Task material below:

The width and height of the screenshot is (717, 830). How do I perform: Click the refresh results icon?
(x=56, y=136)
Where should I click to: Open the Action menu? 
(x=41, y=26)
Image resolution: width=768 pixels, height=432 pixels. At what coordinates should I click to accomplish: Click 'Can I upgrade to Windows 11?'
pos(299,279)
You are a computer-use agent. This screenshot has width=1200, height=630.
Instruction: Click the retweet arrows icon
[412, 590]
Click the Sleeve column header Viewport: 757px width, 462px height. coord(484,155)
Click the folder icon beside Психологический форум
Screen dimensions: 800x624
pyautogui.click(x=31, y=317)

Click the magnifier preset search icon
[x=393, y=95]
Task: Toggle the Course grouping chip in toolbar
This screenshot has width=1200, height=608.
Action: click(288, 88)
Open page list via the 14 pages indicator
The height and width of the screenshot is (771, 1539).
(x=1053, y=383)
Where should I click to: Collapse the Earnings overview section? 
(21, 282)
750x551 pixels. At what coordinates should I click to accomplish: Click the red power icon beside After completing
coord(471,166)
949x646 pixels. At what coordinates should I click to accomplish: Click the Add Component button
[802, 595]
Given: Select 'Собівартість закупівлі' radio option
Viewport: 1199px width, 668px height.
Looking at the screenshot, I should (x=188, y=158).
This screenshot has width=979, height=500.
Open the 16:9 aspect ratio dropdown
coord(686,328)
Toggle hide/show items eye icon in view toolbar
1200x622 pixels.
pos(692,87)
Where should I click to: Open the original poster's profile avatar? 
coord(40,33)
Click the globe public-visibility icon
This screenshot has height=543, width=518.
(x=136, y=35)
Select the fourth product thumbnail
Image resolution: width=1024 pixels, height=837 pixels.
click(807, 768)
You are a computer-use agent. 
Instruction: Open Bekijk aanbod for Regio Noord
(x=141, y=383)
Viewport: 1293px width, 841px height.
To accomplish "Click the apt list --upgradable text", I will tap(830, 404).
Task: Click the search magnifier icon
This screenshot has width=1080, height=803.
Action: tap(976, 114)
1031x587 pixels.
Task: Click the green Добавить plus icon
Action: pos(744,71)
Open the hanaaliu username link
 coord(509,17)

End of Task material.

No line before the one with "Viewport: 1293px width, 841px height." belongs in the answer; copy that line and the rest of the records exactly.

Viewport: 1293px width, 841px height.
To accomplish "Click the apt list --upgradable text", I will tap(830, 404).
Task: Click the search magnifier icon
This screenshot has width=1080, height=803.
Action: tap(976, 114)
1031x587 pixels.
Task: Click the green Добавить plus icon
Action: pos(744,71)
Open the hanaaliu username link
 coord(509,17)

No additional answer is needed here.